ひんやりとした空気の室内に、ティアさんと一緒に足を踏み入れる。部屋に入った瞬間また扉が閉じられ、少し体を強ばらせてしまった。


「ごきげんよう。こんなところへ何をしに?」


ティアさんとよく似た、けれどどこかが違う声。薄ら寒い室内によく響いた。


「ギルドマスターから許可が下りてね。君を調べに来たんだ」


ぽつぽつと蝋燭が灯り、暗い部屋をぼんやりと照らす。魔人は、拘束具を巻き付けられた姿で椅子に座っていた。無機質な、貼り付けたような笑顔はこんな状況でも欠かしていないらしい。


「ワタシを調べる?どうぞご自由に、ギルドの人間にもう散々触られ尽くしましたけど」


ティアさんは返事をせず、そのまま魔人に歩み寄った。巻き付けられた縄状の拘束具を指さし、これは?と質問する。


「魔道具の一種ですね、これでワタシの魔力を吸い上げているようです。そのせいで力も発揮できません、なんと忌々しい」


それを聞くと、ティアさんはおもむろにその縄を解いた。魔人も呆気に取られたような顔をしている。


「な、何してるんですか!?話聞いてました!?」

「勿論聞いてたさ。だから解いた」


俺は臨戦態勢をとる。まさかこんな状況になるなんて思わなかった。パチパチと火の粉の音が聞こえ、魔人は体に炎を纏っていく。

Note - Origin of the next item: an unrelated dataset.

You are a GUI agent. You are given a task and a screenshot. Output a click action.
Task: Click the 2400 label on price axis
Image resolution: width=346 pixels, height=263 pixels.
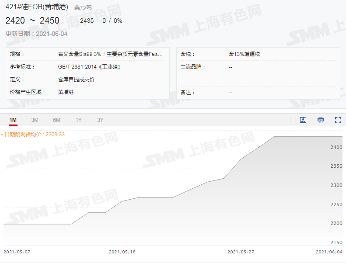pyautogui.click(x=336, y=147)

「何を考えているかは知りませんが、感謝します。アナタを殺して外に出なければ」


物騒なことを口にする魔人に、彼女は冷静に言葉を紡ぐ。


「殺すかどうかは話してから判断してくれたまえ。君は私の話を無視できない」

「何を──」


ティアさんの目が、すっと細められた。企みごとをするときの顔だ。